■ Problème court 1: Dans l'extrait sur Nowa Ruda, quel est le nom de la nourrice allemande de la narratrice ?

+++

Bien sûr, beaucoup de racontars, de légendes : le latimeria (50), le monstre-dragon du fond de l’étang. Et surtout l’hagiographie de la sainte silésienne (et d’ailleurs) Kümmernis, dont une représentation orne(rait) une chapelle de la basilique de Wambierzyce, un de ces tableaux votifs catholiques (vierge miraculeusement barbue, martyre crucifiée) : sainte Wilgeforte, ou Sainte-Débarras ou Dérobade, originaire de Broumov (Braunau), interdite de culte par le pape. Mais aussi l’histoire du moine Paschalis, du monastère de Rosenthal, mal dès l’enfance dans sa peau d’homme masculin, se rêvant femme, dont la tâche fixée par la mère supérieure du couvent des bénédictines est d’« écrire l’histoire de leur secrète sainte patronne aux quatre prénoms ». On regarde de loin la procession paroissiale.

La véritable histoire locale n’est pas absente, jamais insistante. L’ancienne germanique marche vers l’Est a longtemps imposé une présence commerciale, culturelle, militaire et industrielle (dont la métallurgie, la coutellerie), jusqu’à l’expulsion des Allemands d'Europe de l'Est en 1945. Ils ont laissé des trésors, cachés ou non, un couteau oublié ou enfoui, une assiette en étain, un napperon brodé à inscription allemande, une ménagère en argent. Tunczil, fondateur de la ville de Nowa Ruda, a sans doute trouvé un couteau de Solinge. Et la narratrice l’avoue : « J’ai eu une nourrice allemande. Elle s’appelait Gertruda Nietsche » (p. 239.)

+++

■ Problème court 2: Disposez en liste numérotée les lignes des entrées, depuis celle qui contient « You are a computer-use agent. The image size is (1008, 672). » jusqu'à celle qui contient « coord(385,564) » incluse, en omettant les lignes vides.

(Entrées extraites)

+++

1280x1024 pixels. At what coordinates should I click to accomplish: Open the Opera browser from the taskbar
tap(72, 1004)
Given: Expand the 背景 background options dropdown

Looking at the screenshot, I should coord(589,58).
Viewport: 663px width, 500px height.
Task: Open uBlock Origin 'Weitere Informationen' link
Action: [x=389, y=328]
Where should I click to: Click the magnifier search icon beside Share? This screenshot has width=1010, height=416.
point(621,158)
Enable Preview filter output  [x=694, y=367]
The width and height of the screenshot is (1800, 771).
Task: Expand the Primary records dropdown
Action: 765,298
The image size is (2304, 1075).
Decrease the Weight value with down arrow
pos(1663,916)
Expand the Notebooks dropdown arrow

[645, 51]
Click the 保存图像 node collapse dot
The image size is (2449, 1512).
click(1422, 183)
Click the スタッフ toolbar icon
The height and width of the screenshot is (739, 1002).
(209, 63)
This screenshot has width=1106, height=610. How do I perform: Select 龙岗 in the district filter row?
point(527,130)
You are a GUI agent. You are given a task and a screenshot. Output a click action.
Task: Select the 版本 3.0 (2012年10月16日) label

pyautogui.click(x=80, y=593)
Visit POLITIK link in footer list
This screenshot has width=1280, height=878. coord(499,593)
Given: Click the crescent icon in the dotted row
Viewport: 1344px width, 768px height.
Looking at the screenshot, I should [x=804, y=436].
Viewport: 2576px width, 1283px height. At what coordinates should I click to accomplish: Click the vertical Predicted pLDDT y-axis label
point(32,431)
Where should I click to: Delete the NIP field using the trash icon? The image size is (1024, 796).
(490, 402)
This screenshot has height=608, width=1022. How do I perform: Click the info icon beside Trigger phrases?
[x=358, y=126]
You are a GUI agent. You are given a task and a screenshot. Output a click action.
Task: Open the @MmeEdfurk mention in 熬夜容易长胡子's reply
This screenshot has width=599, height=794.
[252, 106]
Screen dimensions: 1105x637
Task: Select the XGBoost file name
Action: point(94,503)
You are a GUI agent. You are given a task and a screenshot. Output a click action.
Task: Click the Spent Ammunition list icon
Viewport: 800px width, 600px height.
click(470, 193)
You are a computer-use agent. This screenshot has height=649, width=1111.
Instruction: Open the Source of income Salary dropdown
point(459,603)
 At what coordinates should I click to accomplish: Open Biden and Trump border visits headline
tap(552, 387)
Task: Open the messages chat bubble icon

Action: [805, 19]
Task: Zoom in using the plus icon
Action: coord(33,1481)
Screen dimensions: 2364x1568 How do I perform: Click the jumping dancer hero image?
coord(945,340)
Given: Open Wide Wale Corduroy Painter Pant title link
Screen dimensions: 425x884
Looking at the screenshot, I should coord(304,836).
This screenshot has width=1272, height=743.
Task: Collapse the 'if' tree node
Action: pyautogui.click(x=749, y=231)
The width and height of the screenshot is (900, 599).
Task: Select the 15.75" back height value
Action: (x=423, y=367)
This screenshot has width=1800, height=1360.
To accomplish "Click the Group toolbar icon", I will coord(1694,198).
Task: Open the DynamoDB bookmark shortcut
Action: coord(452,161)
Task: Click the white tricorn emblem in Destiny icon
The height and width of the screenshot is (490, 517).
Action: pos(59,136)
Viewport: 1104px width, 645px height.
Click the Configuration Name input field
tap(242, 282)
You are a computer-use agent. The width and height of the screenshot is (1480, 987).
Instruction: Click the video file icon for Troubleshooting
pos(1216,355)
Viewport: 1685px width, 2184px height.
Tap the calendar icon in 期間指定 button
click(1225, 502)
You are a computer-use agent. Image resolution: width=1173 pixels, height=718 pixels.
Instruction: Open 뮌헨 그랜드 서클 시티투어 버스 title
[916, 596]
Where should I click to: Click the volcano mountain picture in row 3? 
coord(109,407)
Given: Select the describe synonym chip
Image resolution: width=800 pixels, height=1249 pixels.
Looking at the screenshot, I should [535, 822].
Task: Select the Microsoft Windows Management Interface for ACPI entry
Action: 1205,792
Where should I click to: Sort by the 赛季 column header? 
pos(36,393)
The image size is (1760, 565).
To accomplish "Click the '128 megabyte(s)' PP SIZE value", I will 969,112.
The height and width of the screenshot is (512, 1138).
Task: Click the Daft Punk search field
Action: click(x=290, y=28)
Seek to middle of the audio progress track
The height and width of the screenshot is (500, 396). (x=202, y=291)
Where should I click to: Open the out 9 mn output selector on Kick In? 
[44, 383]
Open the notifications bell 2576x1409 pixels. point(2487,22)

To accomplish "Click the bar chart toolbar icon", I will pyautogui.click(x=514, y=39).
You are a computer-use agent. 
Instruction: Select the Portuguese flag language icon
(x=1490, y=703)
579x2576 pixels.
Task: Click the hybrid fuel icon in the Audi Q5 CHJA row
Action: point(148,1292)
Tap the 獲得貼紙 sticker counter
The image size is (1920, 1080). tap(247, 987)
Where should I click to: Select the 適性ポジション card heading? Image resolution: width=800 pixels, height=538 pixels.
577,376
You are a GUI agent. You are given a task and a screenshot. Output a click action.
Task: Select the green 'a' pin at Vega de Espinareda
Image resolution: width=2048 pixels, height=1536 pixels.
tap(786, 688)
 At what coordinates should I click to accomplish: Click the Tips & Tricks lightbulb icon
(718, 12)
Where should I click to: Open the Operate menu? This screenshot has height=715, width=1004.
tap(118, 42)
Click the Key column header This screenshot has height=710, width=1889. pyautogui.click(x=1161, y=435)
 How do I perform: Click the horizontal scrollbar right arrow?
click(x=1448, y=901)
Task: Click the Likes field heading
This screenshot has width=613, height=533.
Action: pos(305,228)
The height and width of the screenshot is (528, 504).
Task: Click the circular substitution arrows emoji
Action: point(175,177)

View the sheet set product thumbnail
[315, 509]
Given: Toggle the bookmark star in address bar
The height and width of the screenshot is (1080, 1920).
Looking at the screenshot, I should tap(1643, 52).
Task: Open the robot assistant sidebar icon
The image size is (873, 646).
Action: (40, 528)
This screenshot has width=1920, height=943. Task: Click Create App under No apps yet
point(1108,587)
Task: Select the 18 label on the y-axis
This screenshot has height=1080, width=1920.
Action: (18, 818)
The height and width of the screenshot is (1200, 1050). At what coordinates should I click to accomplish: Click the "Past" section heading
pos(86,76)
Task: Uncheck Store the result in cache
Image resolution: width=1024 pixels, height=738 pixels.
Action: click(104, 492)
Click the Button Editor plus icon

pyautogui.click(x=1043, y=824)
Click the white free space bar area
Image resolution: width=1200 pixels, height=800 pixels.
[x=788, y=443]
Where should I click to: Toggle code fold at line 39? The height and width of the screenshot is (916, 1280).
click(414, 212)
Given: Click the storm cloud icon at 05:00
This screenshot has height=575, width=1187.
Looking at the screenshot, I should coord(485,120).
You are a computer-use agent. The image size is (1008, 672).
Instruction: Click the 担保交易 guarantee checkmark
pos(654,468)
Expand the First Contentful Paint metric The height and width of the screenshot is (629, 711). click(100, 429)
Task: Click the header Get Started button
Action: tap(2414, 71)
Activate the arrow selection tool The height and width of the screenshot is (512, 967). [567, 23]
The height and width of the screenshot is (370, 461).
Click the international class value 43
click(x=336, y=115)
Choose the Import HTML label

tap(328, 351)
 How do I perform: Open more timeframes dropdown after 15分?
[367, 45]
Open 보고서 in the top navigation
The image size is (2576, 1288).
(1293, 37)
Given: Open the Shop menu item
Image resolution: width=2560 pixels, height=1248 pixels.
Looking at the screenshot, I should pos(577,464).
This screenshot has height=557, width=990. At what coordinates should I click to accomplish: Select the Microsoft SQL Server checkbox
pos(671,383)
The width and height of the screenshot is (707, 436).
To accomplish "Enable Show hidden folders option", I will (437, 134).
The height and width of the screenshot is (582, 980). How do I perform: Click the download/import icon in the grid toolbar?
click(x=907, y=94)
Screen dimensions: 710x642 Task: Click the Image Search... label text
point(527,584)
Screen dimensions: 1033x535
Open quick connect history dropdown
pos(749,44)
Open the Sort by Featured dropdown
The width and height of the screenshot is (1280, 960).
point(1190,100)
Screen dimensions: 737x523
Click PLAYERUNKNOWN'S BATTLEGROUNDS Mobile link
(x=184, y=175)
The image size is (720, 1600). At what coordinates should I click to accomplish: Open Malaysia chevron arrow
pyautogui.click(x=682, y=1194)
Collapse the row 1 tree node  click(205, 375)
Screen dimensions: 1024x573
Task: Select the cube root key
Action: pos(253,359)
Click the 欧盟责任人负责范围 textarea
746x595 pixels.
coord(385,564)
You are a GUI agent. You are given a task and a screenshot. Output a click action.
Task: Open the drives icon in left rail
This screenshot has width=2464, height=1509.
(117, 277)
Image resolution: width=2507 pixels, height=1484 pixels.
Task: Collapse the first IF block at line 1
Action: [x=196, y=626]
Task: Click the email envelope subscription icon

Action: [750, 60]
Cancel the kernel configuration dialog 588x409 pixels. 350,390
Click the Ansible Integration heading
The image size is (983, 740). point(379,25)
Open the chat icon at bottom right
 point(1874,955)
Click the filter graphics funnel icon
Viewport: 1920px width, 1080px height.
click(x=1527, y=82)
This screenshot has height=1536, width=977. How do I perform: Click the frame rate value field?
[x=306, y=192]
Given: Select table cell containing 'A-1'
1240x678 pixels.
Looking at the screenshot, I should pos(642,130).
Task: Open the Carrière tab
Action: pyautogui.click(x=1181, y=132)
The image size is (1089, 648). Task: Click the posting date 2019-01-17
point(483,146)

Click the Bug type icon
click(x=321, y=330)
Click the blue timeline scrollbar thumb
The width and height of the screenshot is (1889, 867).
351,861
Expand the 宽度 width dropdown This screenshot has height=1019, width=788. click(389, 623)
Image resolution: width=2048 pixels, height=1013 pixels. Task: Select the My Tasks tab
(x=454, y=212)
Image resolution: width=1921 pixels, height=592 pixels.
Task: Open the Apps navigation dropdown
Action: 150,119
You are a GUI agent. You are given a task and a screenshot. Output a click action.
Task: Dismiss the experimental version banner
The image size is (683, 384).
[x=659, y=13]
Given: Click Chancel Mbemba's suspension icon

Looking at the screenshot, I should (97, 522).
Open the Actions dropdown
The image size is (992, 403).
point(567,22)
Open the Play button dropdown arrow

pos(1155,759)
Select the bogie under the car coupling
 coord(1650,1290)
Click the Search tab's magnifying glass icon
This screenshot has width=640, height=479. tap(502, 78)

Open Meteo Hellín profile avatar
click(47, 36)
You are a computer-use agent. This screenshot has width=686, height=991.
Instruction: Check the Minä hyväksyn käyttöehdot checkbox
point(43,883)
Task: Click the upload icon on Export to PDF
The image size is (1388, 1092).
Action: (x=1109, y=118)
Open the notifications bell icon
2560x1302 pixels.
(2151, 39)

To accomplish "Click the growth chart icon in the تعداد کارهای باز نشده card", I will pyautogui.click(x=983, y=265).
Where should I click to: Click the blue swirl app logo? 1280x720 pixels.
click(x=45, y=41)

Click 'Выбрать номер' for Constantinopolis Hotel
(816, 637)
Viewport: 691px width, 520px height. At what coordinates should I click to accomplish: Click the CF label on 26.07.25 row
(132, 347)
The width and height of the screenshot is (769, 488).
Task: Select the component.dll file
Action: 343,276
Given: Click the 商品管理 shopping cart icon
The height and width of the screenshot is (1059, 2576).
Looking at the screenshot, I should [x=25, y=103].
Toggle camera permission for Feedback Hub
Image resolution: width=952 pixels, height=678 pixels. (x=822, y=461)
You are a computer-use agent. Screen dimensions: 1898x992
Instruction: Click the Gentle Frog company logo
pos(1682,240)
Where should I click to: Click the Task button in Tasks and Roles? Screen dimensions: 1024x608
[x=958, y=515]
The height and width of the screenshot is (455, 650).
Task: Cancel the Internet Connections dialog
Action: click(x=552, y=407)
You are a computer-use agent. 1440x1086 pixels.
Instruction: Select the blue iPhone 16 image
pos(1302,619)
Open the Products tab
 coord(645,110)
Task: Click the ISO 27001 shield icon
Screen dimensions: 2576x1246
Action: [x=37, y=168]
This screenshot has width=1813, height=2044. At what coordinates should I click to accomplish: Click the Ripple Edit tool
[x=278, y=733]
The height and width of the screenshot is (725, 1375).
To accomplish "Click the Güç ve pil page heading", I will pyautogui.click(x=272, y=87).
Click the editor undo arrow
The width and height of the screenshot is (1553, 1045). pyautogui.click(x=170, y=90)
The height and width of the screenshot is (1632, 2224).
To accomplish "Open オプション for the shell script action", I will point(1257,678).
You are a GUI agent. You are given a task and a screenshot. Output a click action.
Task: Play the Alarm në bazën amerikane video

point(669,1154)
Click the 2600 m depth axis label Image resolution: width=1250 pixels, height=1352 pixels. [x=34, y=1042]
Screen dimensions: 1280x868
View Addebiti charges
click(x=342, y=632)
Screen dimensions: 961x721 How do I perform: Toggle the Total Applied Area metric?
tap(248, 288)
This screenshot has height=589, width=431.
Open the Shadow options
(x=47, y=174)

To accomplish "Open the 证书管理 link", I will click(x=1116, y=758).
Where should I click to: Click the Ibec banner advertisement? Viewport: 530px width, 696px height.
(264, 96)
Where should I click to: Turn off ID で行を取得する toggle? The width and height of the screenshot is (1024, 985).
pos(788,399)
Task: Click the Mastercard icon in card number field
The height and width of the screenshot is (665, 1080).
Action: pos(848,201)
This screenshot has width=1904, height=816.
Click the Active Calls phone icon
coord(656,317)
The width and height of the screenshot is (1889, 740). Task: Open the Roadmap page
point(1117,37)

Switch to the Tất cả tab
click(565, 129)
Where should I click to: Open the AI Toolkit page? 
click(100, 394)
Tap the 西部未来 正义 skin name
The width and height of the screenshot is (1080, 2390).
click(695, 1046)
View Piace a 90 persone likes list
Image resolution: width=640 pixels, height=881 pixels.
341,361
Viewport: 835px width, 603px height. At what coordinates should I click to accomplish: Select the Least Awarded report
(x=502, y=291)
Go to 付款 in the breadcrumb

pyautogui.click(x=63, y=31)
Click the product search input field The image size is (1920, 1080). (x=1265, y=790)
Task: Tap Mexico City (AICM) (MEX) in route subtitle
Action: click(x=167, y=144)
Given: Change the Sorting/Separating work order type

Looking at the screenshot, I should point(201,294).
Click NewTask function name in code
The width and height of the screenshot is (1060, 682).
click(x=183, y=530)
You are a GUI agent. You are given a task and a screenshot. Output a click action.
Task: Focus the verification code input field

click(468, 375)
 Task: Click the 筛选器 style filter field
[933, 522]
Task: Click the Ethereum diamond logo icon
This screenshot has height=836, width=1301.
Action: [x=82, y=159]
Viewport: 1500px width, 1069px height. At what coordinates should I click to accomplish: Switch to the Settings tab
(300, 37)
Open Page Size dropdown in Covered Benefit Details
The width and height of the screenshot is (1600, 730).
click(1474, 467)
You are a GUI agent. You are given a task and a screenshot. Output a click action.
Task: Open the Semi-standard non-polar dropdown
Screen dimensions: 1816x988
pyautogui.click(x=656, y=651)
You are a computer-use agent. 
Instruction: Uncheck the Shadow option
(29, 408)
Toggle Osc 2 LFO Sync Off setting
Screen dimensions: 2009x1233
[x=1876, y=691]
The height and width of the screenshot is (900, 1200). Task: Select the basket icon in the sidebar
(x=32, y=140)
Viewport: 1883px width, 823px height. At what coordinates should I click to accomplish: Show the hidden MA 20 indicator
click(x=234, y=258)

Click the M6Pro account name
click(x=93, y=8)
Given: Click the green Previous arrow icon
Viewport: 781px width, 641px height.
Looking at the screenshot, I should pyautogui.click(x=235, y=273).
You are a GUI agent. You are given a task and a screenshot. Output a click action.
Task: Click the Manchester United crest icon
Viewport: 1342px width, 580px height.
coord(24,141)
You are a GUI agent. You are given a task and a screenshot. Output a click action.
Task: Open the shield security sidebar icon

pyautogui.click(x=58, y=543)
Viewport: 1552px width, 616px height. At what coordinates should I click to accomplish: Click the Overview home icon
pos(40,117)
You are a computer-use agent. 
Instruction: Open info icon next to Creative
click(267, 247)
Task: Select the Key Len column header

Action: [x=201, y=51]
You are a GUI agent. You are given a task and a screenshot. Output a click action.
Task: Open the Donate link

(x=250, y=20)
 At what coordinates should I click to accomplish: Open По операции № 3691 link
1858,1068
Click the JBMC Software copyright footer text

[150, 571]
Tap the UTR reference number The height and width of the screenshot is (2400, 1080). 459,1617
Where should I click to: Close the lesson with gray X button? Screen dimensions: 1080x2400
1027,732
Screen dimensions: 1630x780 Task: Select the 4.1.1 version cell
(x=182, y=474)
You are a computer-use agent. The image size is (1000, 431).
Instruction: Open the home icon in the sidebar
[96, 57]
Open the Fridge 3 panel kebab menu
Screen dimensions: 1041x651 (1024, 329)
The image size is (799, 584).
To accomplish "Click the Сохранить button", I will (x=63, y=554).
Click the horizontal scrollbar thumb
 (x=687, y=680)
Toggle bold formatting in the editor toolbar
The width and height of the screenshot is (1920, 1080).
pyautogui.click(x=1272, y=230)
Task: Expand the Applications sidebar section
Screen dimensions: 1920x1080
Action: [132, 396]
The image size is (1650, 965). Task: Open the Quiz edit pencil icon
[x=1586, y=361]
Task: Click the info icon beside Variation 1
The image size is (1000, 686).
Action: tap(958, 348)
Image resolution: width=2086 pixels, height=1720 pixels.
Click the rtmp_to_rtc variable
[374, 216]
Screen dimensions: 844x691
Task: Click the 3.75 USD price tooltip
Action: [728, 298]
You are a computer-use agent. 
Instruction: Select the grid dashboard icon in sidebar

+++

■ Résultat de l'exercice 1: Elle s'appelait Gertruda Nietsche.

■ Résultat de l'exercice 2:
1. You are a computer-use agent. The image size is (1008, 672).
2. Instruction: Click the 担保交易 guarantee checkmark
3. pos(654,468)
4. Expand the First Contentful Paint metric The height and width of the screenshot is (629, 711). click(100, 429)
5. Task: Click the header Get Started button
6. Action: tap(2414, 71)
7. Activate the arrow selection tool The height and width of the screenshot is (512, 967). [567, 23]
8. The height and width of the screenshot is (370, 461).
9. Click the international class value 43
10. click(x=336, y=115)
11. Choose the Import HTML label
12. tap(328, 351)
13.  How do I perform: Open more timeframes dropdown after 15分?
14. [367, 45]
15. Open 보고서 in the top navigation
16. The image size is (2576, 1288).
17. (1293, 37)
18. Given: Open the Shop menu item
19. Image resolution: width=2560 pixels, height=1248 pixels.
20. Looking at the screenshot, I should pos(577,464).
21. This screenshot has height=557, width=990. At what coordinates should I click to accomplish: Select the Microsoft SQL Server checkbox
22. pos(671,383)
23. The width and height of the screenshot is (707, 436).
24. To accomplish "Enable Show hidden folders option", I will (437, 134).
25. The height and width of the screenshot is (582, 980). How do I perform: Click the download/import icon in the grid toolbar?
26. click(x=907, y=94)
27. Screen dimensions: 710x642 Task: Click the Image Search... label text
28. point(527,584)
29. Screen dimensions: 1033x535
30. Open quick connect history dropdown
31. pos(749,44)
32. Open the Sort by Featured dropdown
33. The width and height of the screenshot is (1280, 960).
34. point(1190,100)
35. Screen dimensions: 737x523
36. Click PLAYERUNKNOWN'S BATTLEGROUNDS Mobile link
37. (x=184, y=175)
38. The image size is (720, 1600). At what coordinates should I click to accomplish: Open Malaysia chevron arrow
39. pyautogui.click(x=682, y=1194)
40. Collapse the row 1 tree node  click(205, 375)
41. Screen dimensions: 1024x573
42. Task: Select the cube root key
43. Action: pos(253,359)
44. Click the 欧盟责任人负责范围 textarea
45. 746x595 pixels.
46. coord(385,564)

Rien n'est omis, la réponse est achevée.